Reference 2: Simple preparation technique of tofu

1. Raw material processing. Take 5 kg of soybeans, shell and sift, wash and put them in a water tank to soak, soak for 4 to 5 hours in winter, and 2.5 to 3 hours in summer. The soaking time must be mastered well, not too long, otherwise it will lose the pulp head and make tofu. The raw gypsum 250 grams per kilogram of soybean gypsum 20 to 30 grams into the fire roasting, this is a key process, gypsum burned too raw, not easy to use; too cooked is not fair to make tofu, soy milk and smelly.

2. Grind the bean filter pulp. After the soybeans are soaked, fished out, according to the proportion of 6 kg of water per kilogram of soybeans, sewn with a bag of tofu cloth to fill the grinded slurry, pinch the mouth of the bag, and squeeze the soy milk out hard. After the soy milk is squeezed, you may open the mouth of the bag, add 3 kg of water, mix well,

Continue squeezing the pulp once. Generally 10 kg of soybean residue 15 kg, soy milk about 60 kg. When squeezing the pulp, do not let the tofu residue mix into the soy milk.

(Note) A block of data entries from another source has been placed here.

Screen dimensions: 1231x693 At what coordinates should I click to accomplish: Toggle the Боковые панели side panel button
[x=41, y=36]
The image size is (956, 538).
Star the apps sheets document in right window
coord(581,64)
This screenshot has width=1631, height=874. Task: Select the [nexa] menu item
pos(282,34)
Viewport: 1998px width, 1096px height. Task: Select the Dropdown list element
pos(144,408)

3. Cook the pulp and point the pulp. Pour the squeezed raw pulp into the pot and bring it to a boil, without having to cover the lid, and skim off the foam on the surface while cooking. The fire should be large, but not too fierce, to prevent the soy milk from overflowing after boiling. Soy milk can be boiled until the temperature reaches 90 to 100. The temperature is not enough or the time is too long, which affects the quality of soy milk. The burned gypsum is crushed into a powder, a bowl of water is about 0.5 kg to form a gypsum paste, poured into the soy milk just scooped out of the pot, gently stirred with a spoon, and after a few minutes, the soy milk condenses into tofu flowers.

4. Make water tofu. Tofu flowers condense for about 15 minutes, use a spoon to gently scoop into the covered wooden pot or other container, after filling, wrap the tofu flowers with a cloth, cover the board, press for 10 to 20 minutes, that is, water tofu.

5. Make dried tofu. Scoop the tofu flowers into a wooden pot, wrap it in a cloth, cover it with wooden planks, pile up stones, and press out the water to make dried tofu. Generally, 10 kg of soybeans can be made of 25 kg of dried tofu.